13. Pour débouter le salarié de sa demande au titre de l’indemnité légale de licenciement, l’arrêt retient que selon l’article L. 1237-13 du code du travail, le montant de l’indemnité de rupture conventionnelle ne peut être inférieur à celui de l’indemnité prévue par l’article L. 1234-9 et que, cependant, si les parties ont stipulé un montant d’indemnité inférieur à celui prévu par le code du travail, la nullité de la convention de rupture n’est pas encourue pour autant.
14. En statuant ainsi, alors que saisie de demandes en paiement de diverses sommes, dont l’une au titre de l’indemnité légale de licenciement, il lui appartenait de procéder à la condamnation pécuniaire dont, en relevant le montant insuffisant de l’indemnité de rupture conventionnelle au regard de l’indemnité légale de licenciement, elle avait reconnu le principe, la cour d’appel, qui a méconnu son office, a violé les textes susvisés.
Portée et conséquences de la cassation
15. La cassation prononcée n’emporte pas celle des chefs de dispositif de l’arrêt disant que les dépens seront considérés comme frais privilégiés dans le cadre de la procédure collective et fixant une créance du salarié au passif de la procédure collective de la société ULAB en application de l’article 700 du code de procédure civile, justifiés par d’autres dispositions de l’arrêt non remises en cause.

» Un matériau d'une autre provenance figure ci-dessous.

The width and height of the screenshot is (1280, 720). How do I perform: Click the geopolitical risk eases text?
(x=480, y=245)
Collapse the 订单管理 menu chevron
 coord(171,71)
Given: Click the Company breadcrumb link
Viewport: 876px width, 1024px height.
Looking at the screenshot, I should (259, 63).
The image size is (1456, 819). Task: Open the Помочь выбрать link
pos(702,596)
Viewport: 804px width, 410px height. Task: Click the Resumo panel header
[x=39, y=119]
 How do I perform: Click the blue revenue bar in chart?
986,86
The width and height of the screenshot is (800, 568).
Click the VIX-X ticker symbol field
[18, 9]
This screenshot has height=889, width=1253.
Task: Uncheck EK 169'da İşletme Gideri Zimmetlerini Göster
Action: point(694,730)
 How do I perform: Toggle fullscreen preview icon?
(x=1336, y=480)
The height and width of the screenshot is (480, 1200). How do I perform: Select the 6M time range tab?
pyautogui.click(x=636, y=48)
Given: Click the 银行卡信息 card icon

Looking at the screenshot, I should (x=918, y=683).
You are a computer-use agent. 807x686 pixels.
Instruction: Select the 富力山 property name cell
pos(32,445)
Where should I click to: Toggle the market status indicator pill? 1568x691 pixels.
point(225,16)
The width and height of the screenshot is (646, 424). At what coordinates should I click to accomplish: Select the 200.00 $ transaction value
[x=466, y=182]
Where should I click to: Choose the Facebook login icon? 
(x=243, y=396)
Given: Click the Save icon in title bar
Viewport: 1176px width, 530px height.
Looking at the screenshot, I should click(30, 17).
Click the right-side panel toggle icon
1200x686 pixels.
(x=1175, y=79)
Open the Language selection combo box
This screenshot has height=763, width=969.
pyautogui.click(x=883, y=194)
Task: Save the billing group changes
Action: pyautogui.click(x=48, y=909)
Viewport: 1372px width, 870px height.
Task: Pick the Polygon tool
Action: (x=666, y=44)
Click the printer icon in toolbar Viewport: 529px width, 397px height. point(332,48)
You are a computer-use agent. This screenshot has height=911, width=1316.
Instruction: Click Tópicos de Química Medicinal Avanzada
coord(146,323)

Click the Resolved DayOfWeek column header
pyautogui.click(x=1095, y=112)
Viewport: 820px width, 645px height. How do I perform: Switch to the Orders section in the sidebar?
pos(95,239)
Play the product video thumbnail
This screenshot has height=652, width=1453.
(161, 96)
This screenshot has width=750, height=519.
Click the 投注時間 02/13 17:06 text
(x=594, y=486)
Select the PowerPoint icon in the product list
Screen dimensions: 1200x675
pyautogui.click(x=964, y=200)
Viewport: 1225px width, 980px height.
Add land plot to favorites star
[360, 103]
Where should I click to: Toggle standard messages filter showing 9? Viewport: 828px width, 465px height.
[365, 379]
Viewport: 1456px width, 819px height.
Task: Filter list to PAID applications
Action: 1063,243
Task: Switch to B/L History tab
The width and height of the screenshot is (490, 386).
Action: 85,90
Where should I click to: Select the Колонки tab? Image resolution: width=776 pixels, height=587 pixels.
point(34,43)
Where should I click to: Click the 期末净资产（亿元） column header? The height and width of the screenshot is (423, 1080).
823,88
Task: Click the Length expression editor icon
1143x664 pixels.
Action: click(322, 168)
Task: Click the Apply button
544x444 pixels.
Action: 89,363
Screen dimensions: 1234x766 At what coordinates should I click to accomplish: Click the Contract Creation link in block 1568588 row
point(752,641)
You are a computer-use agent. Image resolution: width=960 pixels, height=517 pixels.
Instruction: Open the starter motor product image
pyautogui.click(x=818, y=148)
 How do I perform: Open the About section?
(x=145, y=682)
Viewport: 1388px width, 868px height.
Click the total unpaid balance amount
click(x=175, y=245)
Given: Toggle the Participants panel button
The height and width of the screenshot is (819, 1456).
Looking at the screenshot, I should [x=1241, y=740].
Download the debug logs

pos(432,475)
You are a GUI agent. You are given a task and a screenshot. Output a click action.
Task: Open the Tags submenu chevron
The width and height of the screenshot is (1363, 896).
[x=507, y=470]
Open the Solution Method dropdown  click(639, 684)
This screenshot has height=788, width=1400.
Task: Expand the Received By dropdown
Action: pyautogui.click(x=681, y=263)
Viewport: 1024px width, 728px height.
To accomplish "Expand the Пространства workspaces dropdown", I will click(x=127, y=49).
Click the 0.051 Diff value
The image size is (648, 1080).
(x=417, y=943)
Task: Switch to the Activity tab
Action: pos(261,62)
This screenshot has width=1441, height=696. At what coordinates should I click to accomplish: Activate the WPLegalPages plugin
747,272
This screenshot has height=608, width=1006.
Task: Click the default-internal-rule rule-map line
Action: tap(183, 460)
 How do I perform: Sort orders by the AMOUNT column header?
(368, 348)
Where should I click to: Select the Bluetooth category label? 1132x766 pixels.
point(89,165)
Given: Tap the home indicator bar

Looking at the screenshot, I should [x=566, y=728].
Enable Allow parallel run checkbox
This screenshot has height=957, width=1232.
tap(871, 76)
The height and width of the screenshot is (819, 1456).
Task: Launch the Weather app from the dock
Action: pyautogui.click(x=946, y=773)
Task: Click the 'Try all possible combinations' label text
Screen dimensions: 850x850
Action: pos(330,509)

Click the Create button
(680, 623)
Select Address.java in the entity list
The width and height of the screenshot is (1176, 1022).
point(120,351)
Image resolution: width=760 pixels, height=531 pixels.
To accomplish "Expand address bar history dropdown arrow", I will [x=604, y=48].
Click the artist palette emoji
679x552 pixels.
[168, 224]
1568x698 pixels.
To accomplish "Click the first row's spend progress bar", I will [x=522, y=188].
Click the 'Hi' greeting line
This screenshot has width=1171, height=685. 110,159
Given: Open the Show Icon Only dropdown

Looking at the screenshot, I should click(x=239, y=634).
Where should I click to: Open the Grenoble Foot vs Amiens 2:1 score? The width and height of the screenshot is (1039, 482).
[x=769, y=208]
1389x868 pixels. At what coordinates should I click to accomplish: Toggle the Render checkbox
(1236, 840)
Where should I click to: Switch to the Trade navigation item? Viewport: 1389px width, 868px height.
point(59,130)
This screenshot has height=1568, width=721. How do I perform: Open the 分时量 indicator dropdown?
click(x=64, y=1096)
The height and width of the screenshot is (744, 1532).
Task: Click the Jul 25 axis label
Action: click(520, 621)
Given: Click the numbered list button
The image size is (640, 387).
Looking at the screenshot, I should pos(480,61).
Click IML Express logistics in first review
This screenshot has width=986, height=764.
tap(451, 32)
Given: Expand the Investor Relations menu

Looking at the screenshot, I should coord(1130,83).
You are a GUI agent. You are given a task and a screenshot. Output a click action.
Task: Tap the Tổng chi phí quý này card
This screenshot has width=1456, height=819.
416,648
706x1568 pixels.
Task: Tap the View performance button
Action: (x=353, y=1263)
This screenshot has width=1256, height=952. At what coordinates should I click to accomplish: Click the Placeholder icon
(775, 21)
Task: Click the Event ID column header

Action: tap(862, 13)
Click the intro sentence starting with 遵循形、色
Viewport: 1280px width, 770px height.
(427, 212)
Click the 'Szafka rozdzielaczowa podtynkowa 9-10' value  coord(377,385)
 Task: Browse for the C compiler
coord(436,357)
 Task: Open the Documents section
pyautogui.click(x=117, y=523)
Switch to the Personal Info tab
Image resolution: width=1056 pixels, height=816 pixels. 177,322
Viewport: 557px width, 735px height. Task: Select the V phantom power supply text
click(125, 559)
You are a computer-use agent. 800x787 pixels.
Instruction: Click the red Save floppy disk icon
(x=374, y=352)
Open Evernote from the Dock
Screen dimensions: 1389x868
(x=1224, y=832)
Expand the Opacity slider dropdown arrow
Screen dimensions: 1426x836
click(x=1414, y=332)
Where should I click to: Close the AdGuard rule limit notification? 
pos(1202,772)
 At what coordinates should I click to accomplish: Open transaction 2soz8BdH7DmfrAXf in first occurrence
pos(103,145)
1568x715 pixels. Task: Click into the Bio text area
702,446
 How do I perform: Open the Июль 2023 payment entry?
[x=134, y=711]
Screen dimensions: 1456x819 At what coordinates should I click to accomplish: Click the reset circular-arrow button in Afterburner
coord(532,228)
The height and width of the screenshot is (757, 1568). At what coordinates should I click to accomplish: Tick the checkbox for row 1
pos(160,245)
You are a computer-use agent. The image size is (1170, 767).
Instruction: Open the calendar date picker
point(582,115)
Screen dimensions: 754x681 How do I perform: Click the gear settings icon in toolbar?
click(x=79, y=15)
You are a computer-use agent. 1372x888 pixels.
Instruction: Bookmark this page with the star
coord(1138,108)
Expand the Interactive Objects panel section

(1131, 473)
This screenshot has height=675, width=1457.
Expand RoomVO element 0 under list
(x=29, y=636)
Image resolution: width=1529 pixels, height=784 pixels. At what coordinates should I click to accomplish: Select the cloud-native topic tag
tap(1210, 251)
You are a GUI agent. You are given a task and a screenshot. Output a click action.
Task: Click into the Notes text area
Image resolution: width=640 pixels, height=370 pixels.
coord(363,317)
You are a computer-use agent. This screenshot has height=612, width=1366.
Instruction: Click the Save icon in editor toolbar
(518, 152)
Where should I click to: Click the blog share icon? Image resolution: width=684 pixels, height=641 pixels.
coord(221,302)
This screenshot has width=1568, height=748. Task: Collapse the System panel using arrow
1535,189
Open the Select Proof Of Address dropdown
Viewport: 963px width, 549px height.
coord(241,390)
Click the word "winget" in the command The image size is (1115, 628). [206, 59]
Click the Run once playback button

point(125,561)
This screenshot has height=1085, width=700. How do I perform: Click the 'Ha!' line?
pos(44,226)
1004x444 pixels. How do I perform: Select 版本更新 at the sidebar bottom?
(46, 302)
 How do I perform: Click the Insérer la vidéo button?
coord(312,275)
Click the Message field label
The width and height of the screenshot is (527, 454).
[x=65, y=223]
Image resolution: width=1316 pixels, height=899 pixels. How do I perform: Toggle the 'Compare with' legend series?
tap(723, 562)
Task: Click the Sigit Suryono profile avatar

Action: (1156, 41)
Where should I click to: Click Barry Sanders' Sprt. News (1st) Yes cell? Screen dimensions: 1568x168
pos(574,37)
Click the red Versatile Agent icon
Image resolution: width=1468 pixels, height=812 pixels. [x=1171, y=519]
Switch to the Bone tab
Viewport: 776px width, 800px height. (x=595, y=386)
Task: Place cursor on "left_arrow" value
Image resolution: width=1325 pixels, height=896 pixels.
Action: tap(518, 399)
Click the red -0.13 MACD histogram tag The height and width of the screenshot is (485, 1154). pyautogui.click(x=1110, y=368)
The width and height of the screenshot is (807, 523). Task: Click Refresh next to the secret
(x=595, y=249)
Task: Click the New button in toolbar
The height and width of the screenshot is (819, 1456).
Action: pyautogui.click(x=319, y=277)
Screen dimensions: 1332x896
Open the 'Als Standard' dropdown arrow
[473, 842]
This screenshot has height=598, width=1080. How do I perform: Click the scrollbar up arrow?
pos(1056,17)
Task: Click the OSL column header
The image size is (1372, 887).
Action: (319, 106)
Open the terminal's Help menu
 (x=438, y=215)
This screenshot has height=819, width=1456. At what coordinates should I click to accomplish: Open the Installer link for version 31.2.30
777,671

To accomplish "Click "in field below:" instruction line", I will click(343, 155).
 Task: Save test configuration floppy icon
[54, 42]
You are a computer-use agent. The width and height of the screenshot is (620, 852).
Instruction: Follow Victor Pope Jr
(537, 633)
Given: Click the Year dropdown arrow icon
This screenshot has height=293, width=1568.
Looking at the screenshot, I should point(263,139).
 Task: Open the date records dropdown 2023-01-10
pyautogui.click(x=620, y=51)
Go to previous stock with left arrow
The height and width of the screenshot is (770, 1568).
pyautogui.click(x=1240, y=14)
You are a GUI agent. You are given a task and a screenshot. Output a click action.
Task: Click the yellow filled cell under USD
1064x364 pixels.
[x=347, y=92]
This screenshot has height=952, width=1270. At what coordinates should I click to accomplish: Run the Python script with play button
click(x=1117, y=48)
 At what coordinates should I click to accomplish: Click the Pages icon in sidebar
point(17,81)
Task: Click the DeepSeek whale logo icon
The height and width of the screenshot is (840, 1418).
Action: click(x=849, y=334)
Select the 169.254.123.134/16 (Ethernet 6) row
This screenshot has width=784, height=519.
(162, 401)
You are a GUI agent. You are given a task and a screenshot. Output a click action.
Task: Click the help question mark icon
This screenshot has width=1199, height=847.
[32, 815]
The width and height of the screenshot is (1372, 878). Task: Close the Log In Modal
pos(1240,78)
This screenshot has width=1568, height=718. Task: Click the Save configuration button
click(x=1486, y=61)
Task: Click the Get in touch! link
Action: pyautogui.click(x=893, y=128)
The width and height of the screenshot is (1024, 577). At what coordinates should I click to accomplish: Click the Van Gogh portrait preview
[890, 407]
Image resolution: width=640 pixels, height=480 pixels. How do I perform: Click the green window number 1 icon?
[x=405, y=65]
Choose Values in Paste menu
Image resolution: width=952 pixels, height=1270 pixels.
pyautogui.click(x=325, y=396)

PAR CES MOTIFS, et sans qu’il y ait lieu de statuer sur les autres griefs, la Cour :
CASSE ET ANNULE, mais seulement en ce qu’il fixe les créances de M. [Y] au passif de la procédure collective de la société Union des laboratoires d’analyses du bâtiment à la somme de 38 000 euros brut au titre des heures supplémentaires de septembre 2017 au mois de mars 2020, outre 3 800 euros au titre des congés payés afférents et déboute le salarié de sa demande au titre du travail dissimulé et de l’indemnité légale de licenciement, l’arrêt rendu le 30 mai 2024, entre les parties, par la cour d’appel de Versailles ;
Remet, sur ces points, l’affaire et les parties dans l’état où elles se trouvaient avant cet arrêt et les renvoie devant la cour d’appel de Versailles autrement composée ;
Condamne la société Garnier-[L] en sa qualité de liquidatrice judiciaire de la société Union des laboratoires d’analyses du bâtiment aux dépens ;
En application de l’article 700 du code de procédure civile, condamne la société Garnier-[L], ès qualités, à payer à M. [Y] la somme de 3 000 euros ;
Dit que sur les diligences du procureur général près la Cour de cassation, le présent arrêt sera transmis pour être transcrit en marge ou à la suite de l’arrêt partiellement cassé ;
Ainsi fait et jugé par la Cour de cassation, chambre sociale, et prononcé publiquement le vingt-six novembre deux mille vingt-cinq par mise à disposition de l’arrêt au greffe de la Cour, les parties ayant été préalablement avisées dans les conditions prévues au deuxième alinéa de l’article 450 du code de procédure civile.